:: Exercício proposto ::
Edite o trecho da listagem que começa na linha que contém "Task: Click the edit icon next to 分类一" e termina na linha que contém "Action: (x=264, y=185)", substituindo "screenshot" por "image" e mantendo todo o resto inalterado. Não inclua as imagens na resposta.

:: Registros de dados ::

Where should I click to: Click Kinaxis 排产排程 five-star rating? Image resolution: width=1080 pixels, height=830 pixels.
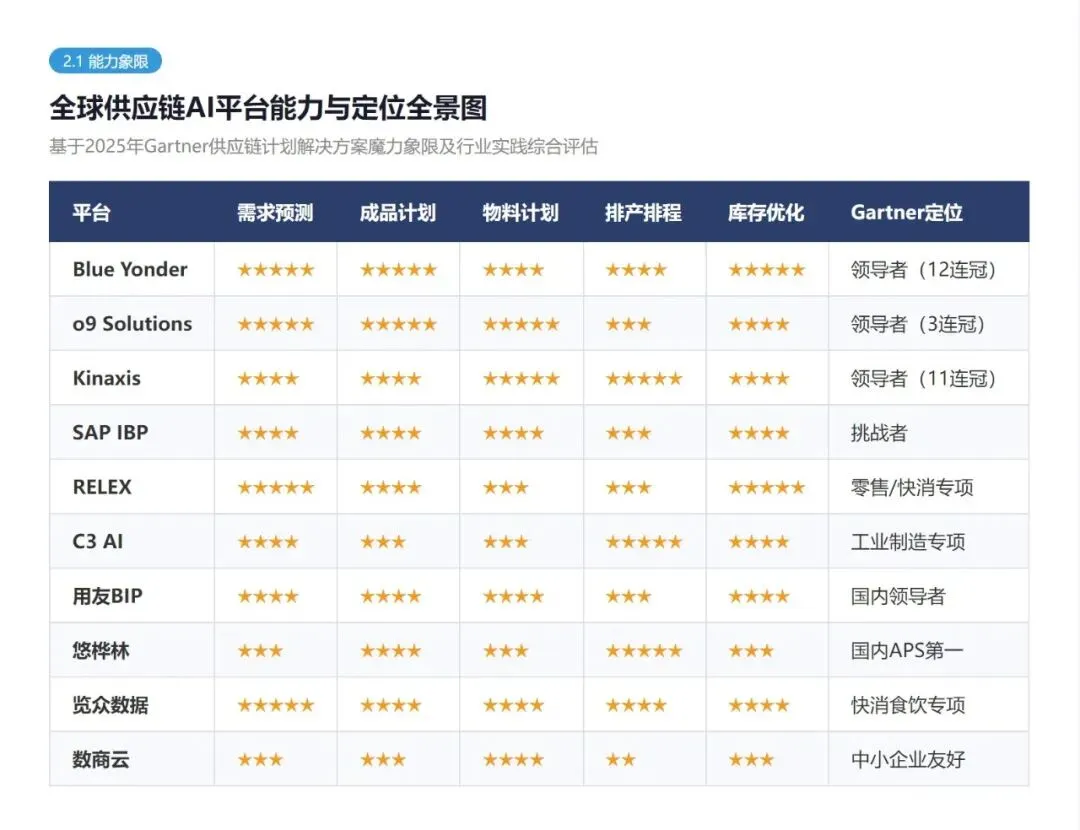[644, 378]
* * *
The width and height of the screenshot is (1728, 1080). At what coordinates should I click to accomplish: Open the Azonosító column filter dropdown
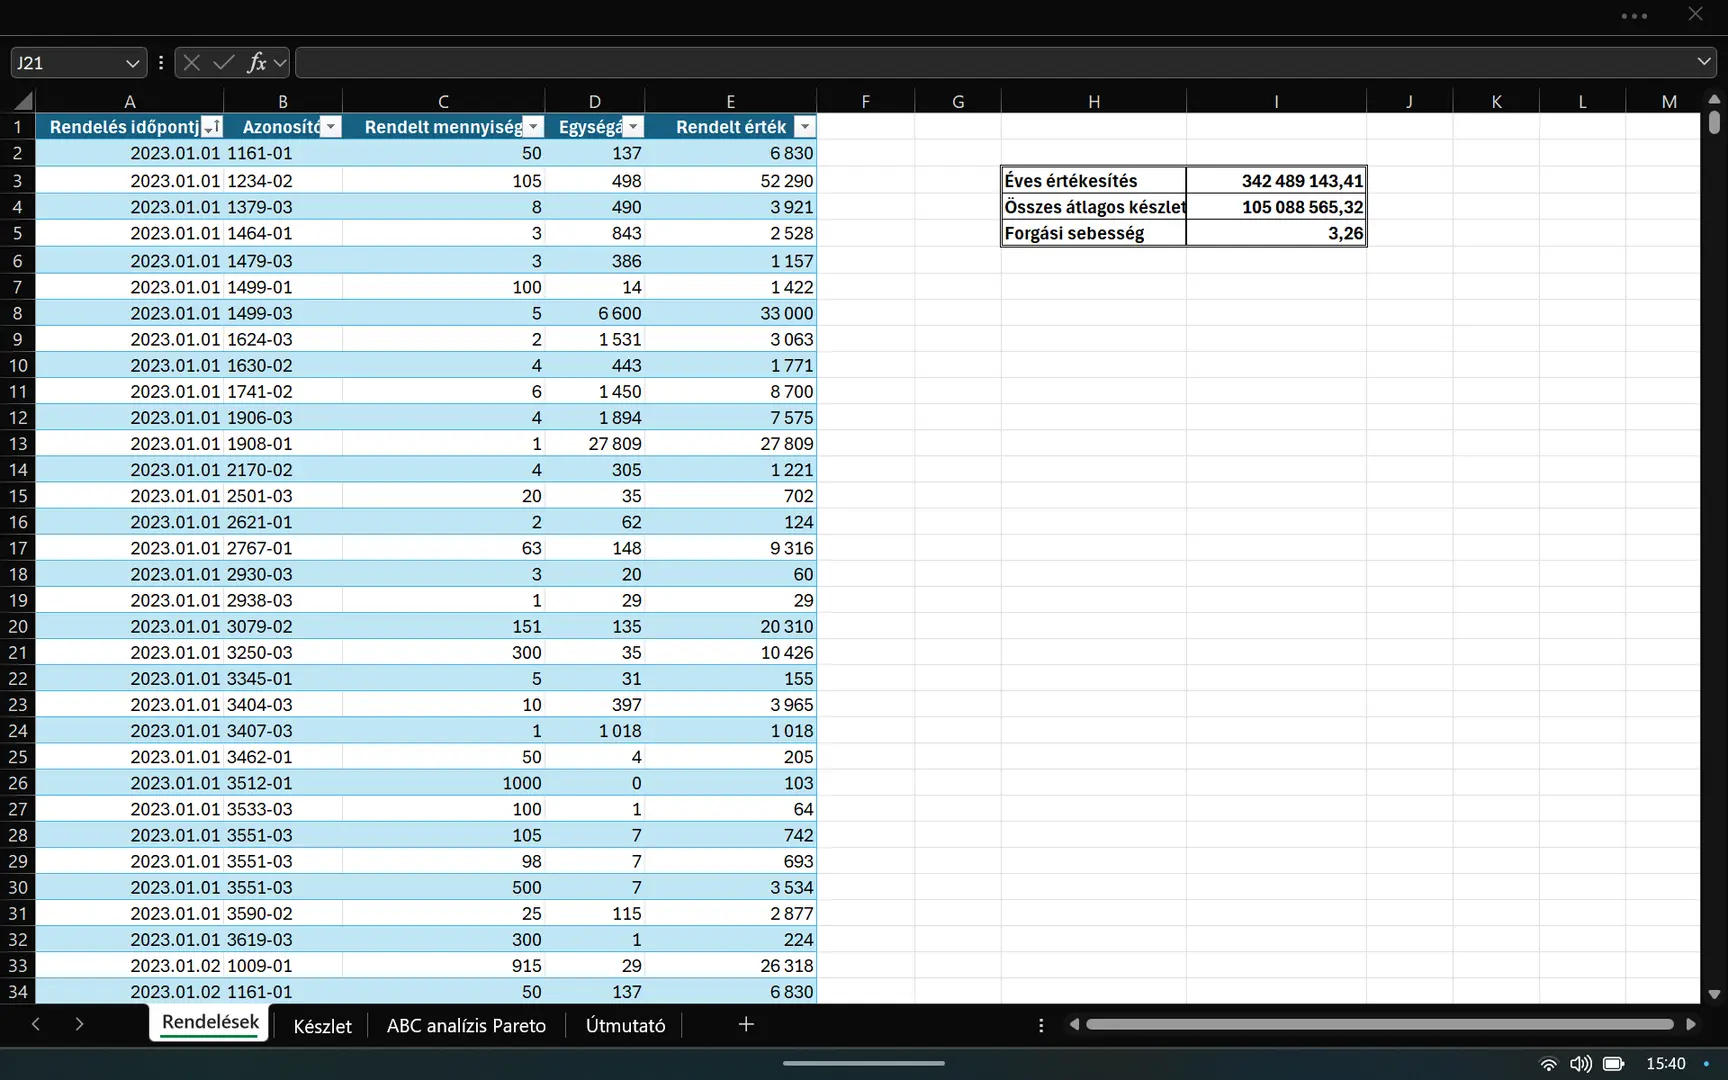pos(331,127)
---
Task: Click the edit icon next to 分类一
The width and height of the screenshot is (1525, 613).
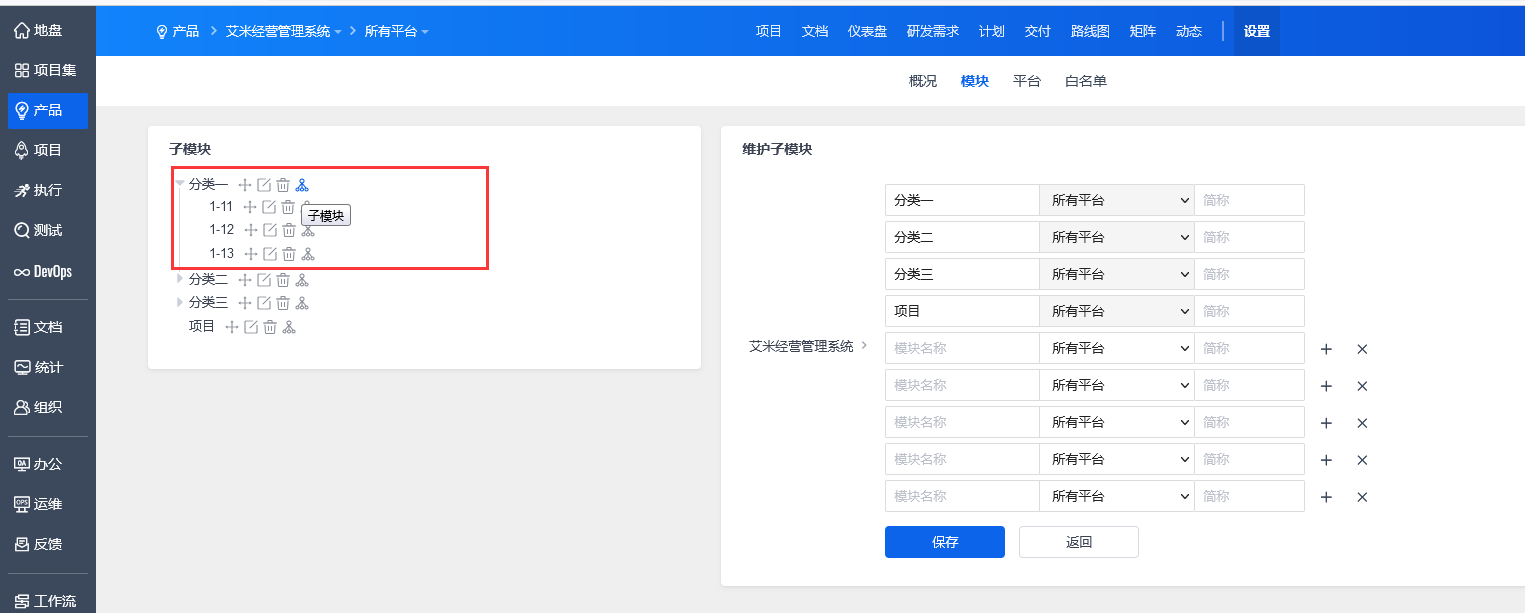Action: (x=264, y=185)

:: Resposta do exercício ::
Task: Click the edit icon next to 分类一
The width and height of the image is (1525, 613).
Action: (x=264, y=185)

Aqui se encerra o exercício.